Americans more polarized over racial justice protests after Jacob Blake shooting, favor Biden over Trump: Poll
According to the poll by Ipsos, more Americans have supported the recent protests following the shooting of Blake in Kenosha, Wisconsin, but sharp divisions are emerging along racial and party lines
The US has been witnessing endless violence and instability in the wake of the agonizing death of George Floyd in Minneapolis in May, while the death of Rayshard Brooks in June and the shooting of Jacob Blake last month have added fuel to the fire. Blake became paralyzed from the waist down after he was shot multiple times in the back in Kenosha. With more politicization, the issue of race relations has turned more volatile in the run-up to the November 3 presidential election. And now, a new poll has shown that the people of America have become increasingly polarized on the question of racial justice.

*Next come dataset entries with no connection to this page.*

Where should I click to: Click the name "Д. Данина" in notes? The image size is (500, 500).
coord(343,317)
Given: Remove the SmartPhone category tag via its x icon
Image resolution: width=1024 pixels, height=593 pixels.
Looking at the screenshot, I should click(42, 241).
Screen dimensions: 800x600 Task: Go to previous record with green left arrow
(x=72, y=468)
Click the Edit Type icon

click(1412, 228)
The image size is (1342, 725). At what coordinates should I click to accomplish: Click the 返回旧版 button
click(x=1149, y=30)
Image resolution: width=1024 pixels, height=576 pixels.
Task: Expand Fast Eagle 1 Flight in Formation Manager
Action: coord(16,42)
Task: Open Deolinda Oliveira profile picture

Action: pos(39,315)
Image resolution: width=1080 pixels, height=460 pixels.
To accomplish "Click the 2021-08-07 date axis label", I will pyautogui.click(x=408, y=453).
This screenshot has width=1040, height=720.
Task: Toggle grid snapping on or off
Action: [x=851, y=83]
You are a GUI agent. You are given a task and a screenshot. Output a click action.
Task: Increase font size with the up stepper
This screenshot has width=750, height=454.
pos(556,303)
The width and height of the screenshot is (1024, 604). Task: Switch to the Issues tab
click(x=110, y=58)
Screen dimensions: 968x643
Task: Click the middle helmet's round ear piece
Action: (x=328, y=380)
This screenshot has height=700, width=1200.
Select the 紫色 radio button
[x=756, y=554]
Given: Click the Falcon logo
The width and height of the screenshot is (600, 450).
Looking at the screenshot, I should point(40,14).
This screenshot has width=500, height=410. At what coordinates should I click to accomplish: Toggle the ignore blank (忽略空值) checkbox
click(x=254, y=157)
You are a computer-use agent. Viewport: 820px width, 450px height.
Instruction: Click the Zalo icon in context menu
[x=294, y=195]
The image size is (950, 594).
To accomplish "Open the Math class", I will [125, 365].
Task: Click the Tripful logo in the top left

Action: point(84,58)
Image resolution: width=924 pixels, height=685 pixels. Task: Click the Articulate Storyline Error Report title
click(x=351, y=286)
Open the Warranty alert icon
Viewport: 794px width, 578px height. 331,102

According to the poll by research firm Ipsos provided exclusively to National Public Radio, more Americans have supported the recent protests following the shooting of Blake in Kenosha, Wisconsin, but sharp divisions are emerging along racial and party lines. It also found public opinion towards the response that President Donald Trump and his Democratic presidential opponent, Joe Biden, and others are also highly polarized.
43% of Americans support protests, 38% don't
Overall, 43% of Americans support the ongoing protests while 38% do not. Nearly 18% said they were not sure. When it comes to the Black Americans, it was found that two-thirds of them back the protests, including 58% who strongly support them. In the case of White Americans, it is only 36%. Forty-four percent of the Hispanic respondents supported the protest.
When seen in terms of party lines, 75% of the Democrats support the protests against only 6% of the Republicans. More GOP supporters were in support of the protests that broke out after the killing of Floyd. In June, nearly 45% of Republicans told Ipsos that they supported the demonstrations against police brutality. "There is a significant shift at the partisan level," Mallory Newall, a pollster at Ipsos, which has also been tracking public opinion on racial justice protests for months, was quoted as saying by NPR. "You are seeing a certain segment of the population that is the Republican base responding to how the president is communicating around these issues."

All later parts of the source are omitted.